1

I have a body of PDF documents of differing vintage.

Our group had exported the documents as text to feed them into a natural-language parser (I think) to pull out subject-verb-predicate triples.

This hasn't performed as well as hoped so I exported the documents as XML using Acrobat Pro, hoping to capture the semantic document structure in order to pass it in as a hint to the text parser.

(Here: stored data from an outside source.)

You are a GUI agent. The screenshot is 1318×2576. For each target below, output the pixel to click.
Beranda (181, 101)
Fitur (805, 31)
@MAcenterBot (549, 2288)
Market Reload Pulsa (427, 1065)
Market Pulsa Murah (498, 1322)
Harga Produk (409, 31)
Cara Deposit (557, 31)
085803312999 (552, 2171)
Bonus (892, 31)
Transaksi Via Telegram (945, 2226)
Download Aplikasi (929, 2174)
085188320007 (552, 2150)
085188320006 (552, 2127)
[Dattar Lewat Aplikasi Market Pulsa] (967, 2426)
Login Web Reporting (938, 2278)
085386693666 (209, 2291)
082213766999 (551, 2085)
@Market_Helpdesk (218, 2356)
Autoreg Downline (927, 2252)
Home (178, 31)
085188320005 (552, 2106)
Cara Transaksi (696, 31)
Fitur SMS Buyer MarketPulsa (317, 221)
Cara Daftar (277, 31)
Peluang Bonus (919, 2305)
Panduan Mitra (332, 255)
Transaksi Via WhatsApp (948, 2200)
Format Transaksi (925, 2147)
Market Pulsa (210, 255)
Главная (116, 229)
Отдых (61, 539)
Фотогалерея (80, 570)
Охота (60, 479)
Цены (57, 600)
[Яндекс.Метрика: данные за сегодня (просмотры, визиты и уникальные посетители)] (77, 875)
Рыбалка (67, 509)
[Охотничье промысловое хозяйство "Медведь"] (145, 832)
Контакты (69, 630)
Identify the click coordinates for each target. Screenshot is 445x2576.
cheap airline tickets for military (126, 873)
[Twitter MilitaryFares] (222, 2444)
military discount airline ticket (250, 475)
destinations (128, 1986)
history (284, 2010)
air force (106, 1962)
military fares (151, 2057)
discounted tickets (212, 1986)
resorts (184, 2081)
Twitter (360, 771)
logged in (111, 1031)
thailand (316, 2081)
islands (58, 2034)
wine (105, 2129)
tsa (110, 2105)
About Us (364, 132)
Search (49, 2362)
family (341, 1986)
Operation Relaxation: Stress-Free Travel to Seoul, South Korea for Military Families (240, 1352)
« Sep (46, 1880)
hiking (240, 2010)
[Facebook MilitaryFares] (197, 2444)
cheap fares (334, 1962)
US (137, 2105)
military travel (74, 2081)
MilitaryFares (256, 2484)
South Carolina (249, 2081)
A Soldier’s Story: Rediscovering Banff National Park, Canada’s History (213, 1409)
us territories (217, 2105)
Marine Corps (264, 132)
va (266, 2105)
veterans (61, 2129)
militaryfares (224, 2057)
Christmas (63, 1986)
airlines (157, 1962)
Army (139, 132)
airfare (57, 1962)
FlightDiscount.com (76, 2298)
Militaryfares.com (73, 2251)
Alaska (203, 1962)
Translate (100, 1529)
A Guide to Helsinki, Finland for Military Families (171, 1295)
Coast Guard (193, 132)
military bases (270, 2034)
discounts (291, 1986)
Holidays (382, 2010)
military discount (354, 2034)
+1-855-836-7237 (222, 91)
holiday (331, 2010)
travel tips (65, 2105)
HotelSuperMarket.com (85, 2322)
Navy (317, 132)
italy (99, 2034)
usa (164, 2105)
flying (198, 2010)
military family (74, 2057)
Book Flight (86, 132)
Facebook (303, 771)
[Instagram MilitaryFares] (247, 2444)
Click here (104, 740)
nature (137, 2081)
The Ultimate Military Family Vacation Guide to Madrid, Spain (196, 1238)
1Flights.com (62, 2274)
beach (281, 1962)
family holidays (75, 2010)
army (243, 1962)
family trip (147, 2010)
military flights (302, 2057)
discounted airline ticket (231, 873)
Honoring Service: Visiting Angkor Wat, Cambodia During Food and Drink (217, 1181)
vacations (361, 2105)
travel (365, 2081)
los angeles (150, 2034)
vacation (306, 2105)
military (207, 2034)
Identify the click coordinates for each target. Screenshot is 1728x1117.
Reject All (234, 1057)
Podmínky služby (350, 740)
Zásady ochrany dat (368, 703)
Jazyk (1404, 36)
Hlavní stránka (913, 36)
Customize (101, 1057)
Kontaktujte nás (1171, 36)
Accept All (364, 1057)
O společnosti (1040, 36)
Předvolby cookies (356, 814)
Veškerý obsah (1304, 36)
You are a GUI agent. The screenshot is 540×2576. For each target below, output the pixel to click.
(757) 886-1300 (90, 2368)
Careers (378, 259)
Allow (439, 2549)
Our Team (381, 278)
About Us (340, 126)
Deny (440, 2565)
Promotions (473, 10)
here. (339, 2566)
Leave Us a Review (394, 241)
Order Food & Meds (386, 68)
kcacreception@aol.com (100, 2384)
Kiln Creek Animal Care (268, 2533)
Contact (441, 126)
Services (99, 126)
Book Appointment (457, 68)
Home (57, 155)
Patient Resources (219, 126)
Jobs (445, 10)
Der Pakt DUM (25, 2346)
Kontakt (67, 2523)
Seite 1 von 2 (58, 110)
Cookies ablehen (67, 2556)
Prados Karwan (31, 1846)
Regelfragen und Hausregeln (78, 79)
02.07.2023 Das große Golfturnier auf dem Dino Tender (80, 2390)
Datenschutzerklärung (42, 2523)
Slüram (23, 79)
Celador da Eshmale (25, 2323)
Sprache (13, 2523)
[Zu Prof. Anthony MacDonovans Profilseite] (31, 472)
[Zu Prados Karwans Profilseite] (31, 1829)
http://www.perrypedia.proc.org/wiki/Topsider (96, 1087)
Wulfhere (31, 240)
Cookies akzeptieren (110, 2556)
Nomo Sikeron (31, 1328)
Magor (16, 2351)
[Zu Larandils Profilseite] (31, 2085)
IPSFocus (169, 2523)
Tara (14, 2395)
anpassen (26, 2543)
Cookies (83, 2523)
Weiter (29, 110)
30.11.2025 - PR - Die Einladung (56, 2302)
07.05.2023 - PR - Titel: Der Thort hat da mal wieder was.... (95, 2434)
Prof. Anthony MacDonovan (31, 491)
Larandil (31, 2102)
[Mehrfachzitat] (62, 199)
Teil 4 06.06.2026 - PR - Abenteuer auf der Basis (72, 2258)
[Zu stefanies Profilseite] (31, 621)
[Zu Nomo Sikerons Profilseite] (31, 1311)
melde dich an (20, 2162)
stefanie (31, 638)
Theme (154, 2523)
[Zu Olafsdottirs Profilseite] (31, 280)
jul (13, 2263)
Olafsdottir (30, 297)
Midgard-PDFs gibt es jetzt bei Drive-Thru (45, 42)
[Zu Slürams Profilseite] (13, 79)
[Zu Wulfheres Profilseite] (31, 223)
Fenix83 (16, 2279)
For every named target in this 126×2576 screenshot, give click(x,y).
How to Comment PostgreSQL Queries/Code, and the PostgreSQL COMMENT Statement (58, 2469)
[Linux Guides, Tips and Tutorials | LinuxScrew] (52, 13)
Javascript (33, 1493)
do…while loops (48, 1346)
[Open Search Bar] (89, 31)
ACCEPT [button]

One document looked pretty good (something like this):

<TaggedPDF-doc>
  <bookmark-tree>...</bookmark-tree>
  <Sect>...</Sect>
  <Sect>...</Sect>
  <Sect>...</Sect>
  <Sect>...</Sect>
  <Sect>...</Sect>
  <Sect>...</Sect>
  <Sect>...</Sect>
  <Sect>...</Sect>
  <Sect>...</Sect>
</TaggedPDF-doc>

Another one wasn't quite so nice semantically:

<TaggedPDF-doc>
  <bookmark-tree>...</bookmark-tree>
  <Part>
    <H1>(name of document)</H1>
    <P>(title of document)</P>
    <Sect>
      <H1>22 October 2013 </H1>
      <P>...</P>
      <P>...</P>
      <P>...</P>
      <Figure>...</Figure>
      <P id="LinkTarget_1388">PREFACE </P>
      <P>1. Scope </P>
      <P>...</P>
      <P>2. Purpose </P>
      <P>...</P>
      <P>3. Application </P>
      <L>...</L>
      <P>Intentionally Blank </P>
      <P id="LinkTarget_1389">SUMMARY OF CHANGES </P>
      <P>...</P>
      <L>...</L>
      <P>Intentionally Blank </P>
      <P id="LinkTarget_1390">TABLE OF CONTENTS </P>
      <P>...</P>
      <P>...</P>    <!-- Chapter 1 started here -->
      <P>...</P>
      <P>...</P>    <!-- Chapter 2 started here -->
      <P>...</P>
      <P>...</P>    <!-- Chapter 3 started here -->
      <P>...</P>
      <P>CHAPTER IV </P>
      <P>...</P>
      <P>(part of chapter 4 title)</P>
      <P>...</P>
      <P>...</P>
      <P>...</P>
      <P>...</P>
      <P>...</P>
      <P>...</P>
      <P>...</P>
      <P>...</P>
      <Link>...</Link>
      <Link>...</Link>
      <P>...</P>
      <Link>...</Link>
      <P>Intentionally Blank </P>
      <P id="LinkTarget_1391">EXECUTIVE SUMMARY </P>
      <P>(section title)</P>
      <P>(a bullet item inside only a paragraph element)</P>
      <P>(a bullet item inside only a paragraph element)</P>
      <P>...</P>
      <P>...</P>
      <P>...</P>
      <P>(some text inside only a paragraph element)</P>
      <P>...</P>
      <P>...</P>
      <P>...</P>
      <P>...</P>
      <P>...</P>
      <P>...</P>
      <P>(some text inside only a paragraph element)</P>
      <P>...</P>
      <Table>...</Table>
      <P>(some text inside only a paragraph element)</P>
      <P>...</P>
      <P>...</P>
      <P>...</P>
      <P>...</P>
      <Sect>...</Sect>
      <Sect>...</Sect>
      <Sect>...</Sect>
      <Sect>...</Sect>
      <Sect>...</Sect>
      <Sect>...</Sect>
      <Sect>...</Sect>
      <Sect>...</Sect>
      <Sect>...</Sect>
      <Sect>...</Sect>
      <Sect>...</Sect>
    </Sect>
  </Part>
</TaggedPDF-doc>

I'm relatively new to data science but handling the "normalization" of this kind of data set (XML documents largely in a chapter-section-subsection format) is a fairly tractable problem? Or maybe even a solved one?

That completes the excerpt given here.